Meeting of the Parliament 17 June 2014
Glasgow, Scotland’s greatest city, is a city built on immigrants. Many folk from Ireland, Italy, the Indian subcontinent, countries across Africa, the rest of Europe and everywhere in between chose to call Glasgow home and helped shape the city across many generations.
My constituency of Glasgow Cathcart is one of the most diverse, multifaith and multi-ethnic parts of Scotland and it is a better place for that. We see that through the setting up of a range of networks that bring people together, such as the Greater Pollok Integration Network, which is based in my constituency and which helps ensure that asylum seekers are housed adequately, represented properly and able to feed and clothe their families and defend their inalienable human rights, as well as becoming an important part of the local community.

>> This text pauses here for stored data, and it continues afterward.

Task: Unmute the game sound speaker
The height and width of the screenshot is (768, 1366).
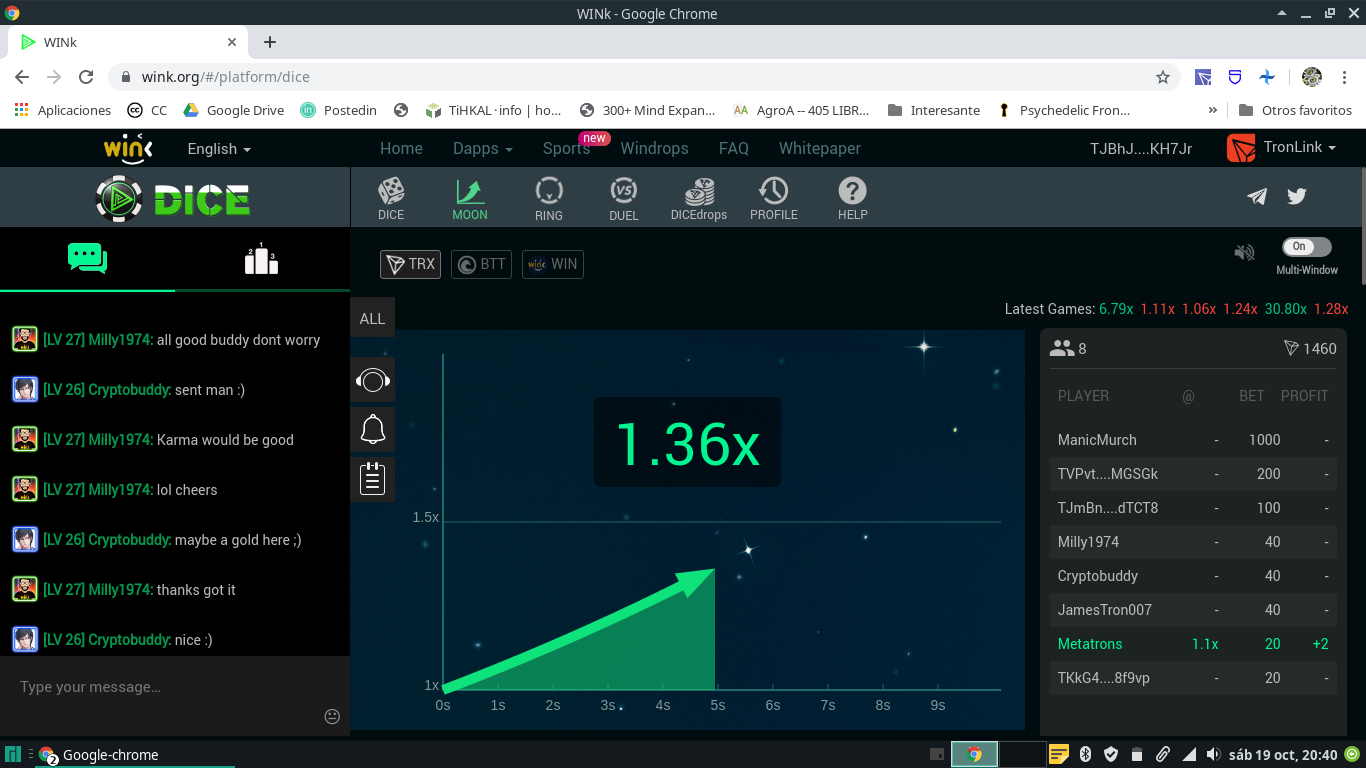Action: pyautogui.click(x=1244, y=253)
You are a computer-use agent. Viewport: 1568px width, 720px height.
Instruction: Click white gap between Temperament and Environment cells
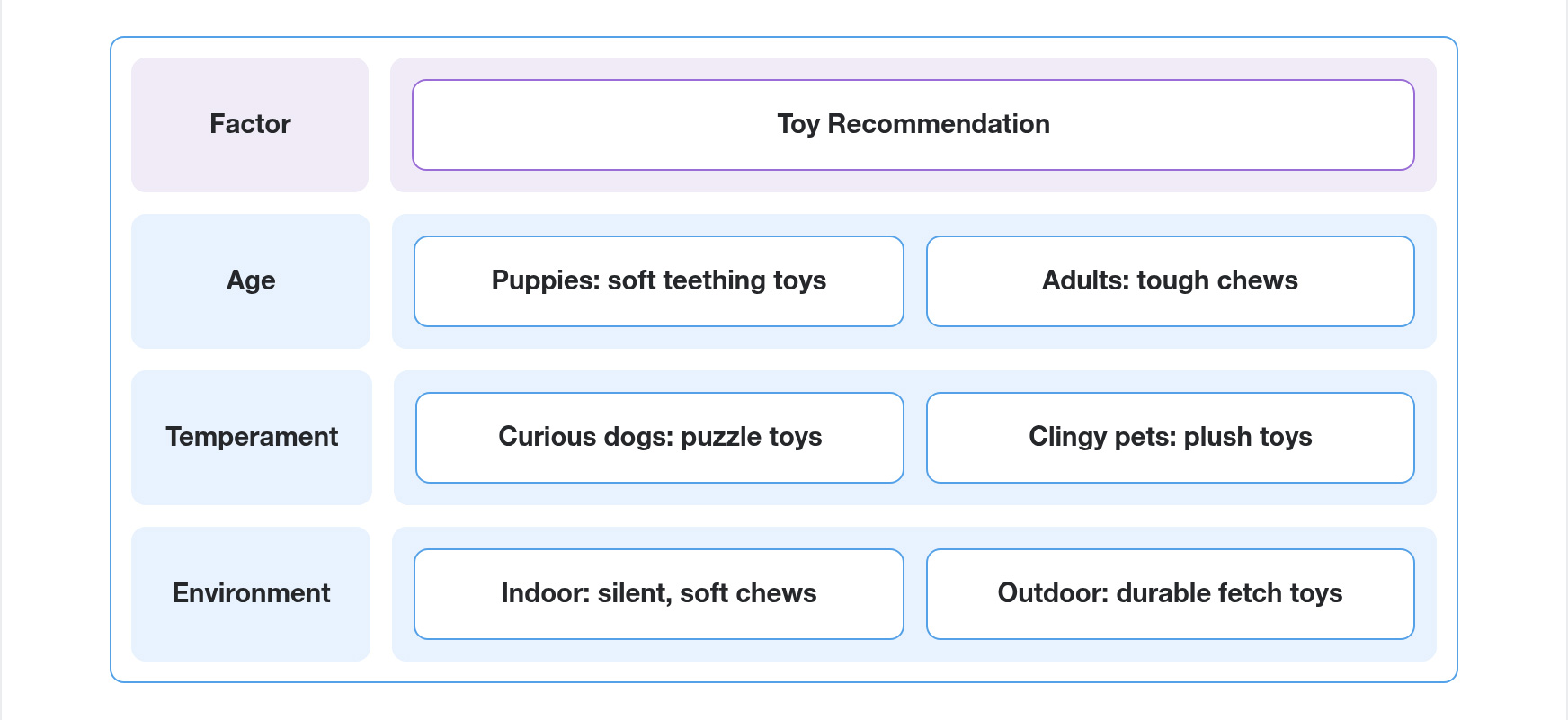pyautogui.click(x=251, y=516)
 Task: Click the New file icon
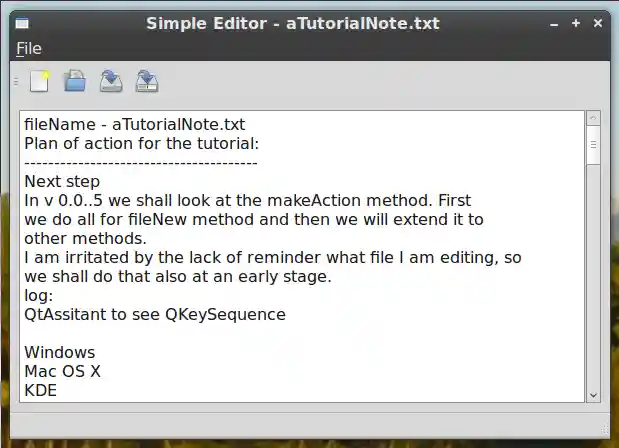point(40,81)
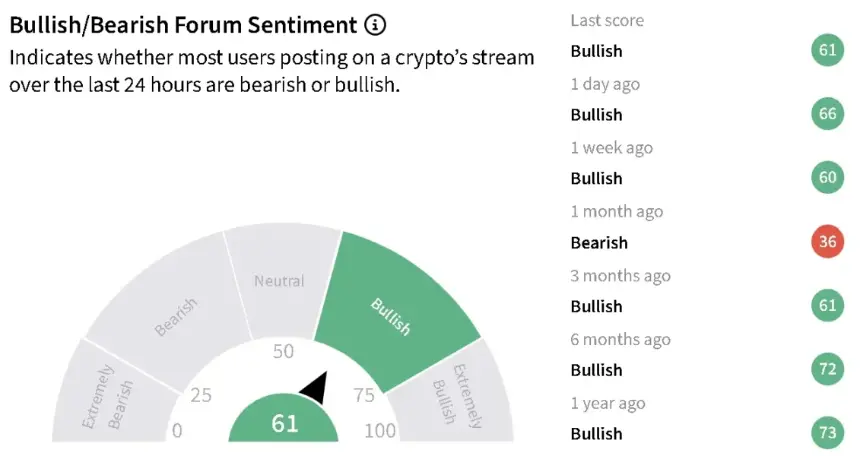Viewport: 860px width, 456px height.
Task: Click the 1 month ago Bearish label
Action: coord(599,243)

That is highlighted by the many voices who shared my dismay at the Home Office rhetoric in its go home campaigns, including the poster campaigns that were mentioned earlier, which were piloted in UKBA centres in Glasgow and London. As Sandra White said, using such phrases as
“Is life here hard? Going home is simple”
and
“This plane can take you home. We can book the tickets”
is not the action of a humane organisation.

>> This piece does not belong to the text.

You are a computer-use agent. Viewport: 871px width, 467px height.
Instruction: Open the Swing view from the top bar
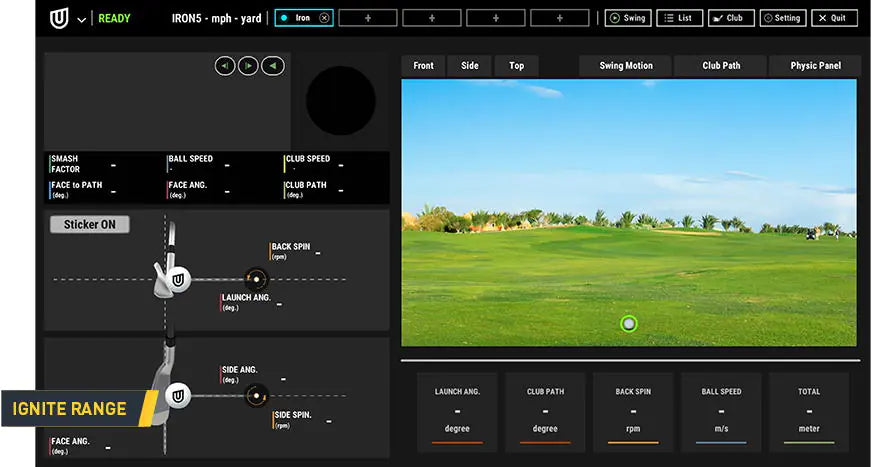click(x=627, y=18)

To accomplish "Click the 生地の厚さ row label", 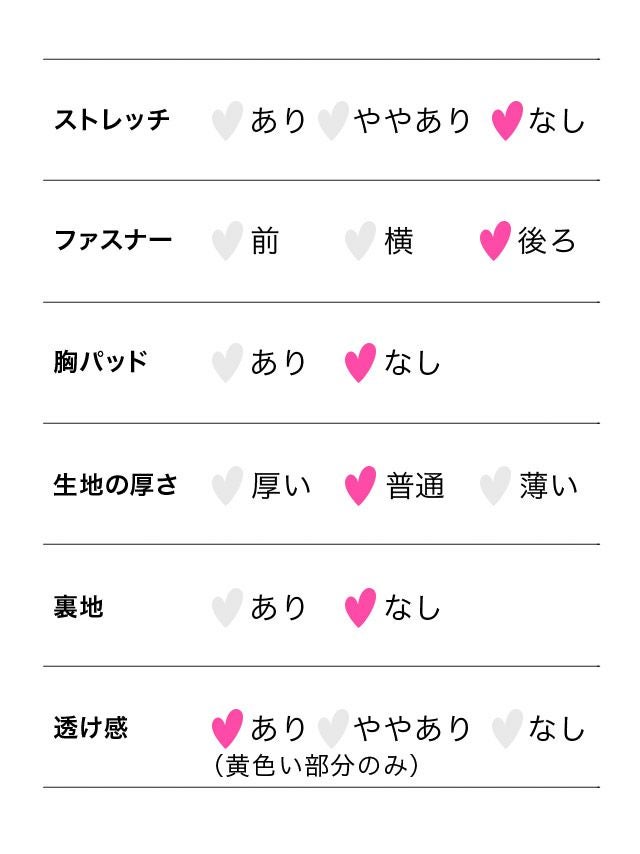I will tap(115, 486).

A central truth seems to have been forgotten by the Home Office throughout those campaigns: for many people who have to visit UKBA centres regularly, going home is simply not an option, regardless of how hard life might be for them here. That lack of thought or care about the wellbeing of people who have lost everything and had to seek refuge in a safer place is, in my view, the worst part of the campaigns. I do not think that the impact of the word “home” on people who equate home with unimaginable pain and suffering was ever a concern for the Home Office, which appears to know the cost of everything and the value of nothing. Thankfully, the weight of public opinion forced the Home Office into not extending the pilot, for which we should all be grateful.
Listening to the rhetoric from the Westminster parties, people might think that the system is creaking under the vast weight of asylum seekers. That is just not so. The UK receives 8.4 per cent of people who apply for asylum in the EU. Germany gets 23.2 per cent, which is the highest, followed by France, which gets 18.3 per cent. Sweden, which has the same population as Scotland, gets 13.1 per cent, followed by Belgium, which has one sixth of the UK population and gets 8.5 per cent, followed by the UK.

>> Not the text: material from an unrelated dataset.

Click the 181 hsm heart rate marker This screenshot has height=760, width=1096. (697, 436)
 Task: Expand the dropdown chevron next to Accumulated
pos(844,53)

Asylum seekers make up less than 0.5 per cent of the population of Glasgow, where the vast majority of asylum seekers in Scotland live. If all the refugees and asylum seekers in Scotland gathered at Hampden park stadium in my constituency, it would be less than 40 per cent full.
One of the few motions that the SNP group and the Labour group on Glasgow City Council have ever agreed on was the one put forward by my predecessor as group leader and councillor for Langside, Councillor Susan Aitken, which condemned the forced destitution of asylum seekers in Glasgow through changes to the provision of housing, which Bob Doris mentioned. The motion noted the restrictions that had been placed on local authorities, hampering their ability to provide help and assistance to failed asylum seekers, and it called on the UKBA to change its policy to allow Glasgow to assist refugees in danger of destitution. To date, that cross-party call has not been heeded.
That perfectly encapsulates all that is wrong with the UKBA and our asylum system. Even when the UKBA is given the opportunity to make life better for people and when local authorities want the power and responsibility to help, it refuses to delegate that power. The UK system would rather keep asylum seekers and refugees in a state of destitution than give the power to those who would use it to help, because that would not fit into the narrative that it is creating, whereby we need to be strong on asylum and immigration, whatever the human cost.
I suspect that I speak for the majority of people in Scotland when I say that I do not want to encourage people to go home without any thought for the consequences. I do not want any truck with such a xenophobic, regressive campaign. I want an asylum system that is fair, just and humane and which takes each case on its merits. I want a system that works for people and which says, “For as long as you are here, we will treat you with respect and dignity.” Given the record and rhetoric of both Labour and coalition Governments over the past few generations, that is not going to happen under a Westminster Government.
When the people of Scotland vote yes in three months, we can work to ensure that the Scottish asylum agency that we will create to oversee asylum applications will be robust, fair and socially responsible and will clearly adhere to human rights, equality principles and the rule of law.
I greatly look forward to the day when our hopes for a Scottish asylum system that is fit for Scotland’s needs and the needs of those who need our support come to fruition.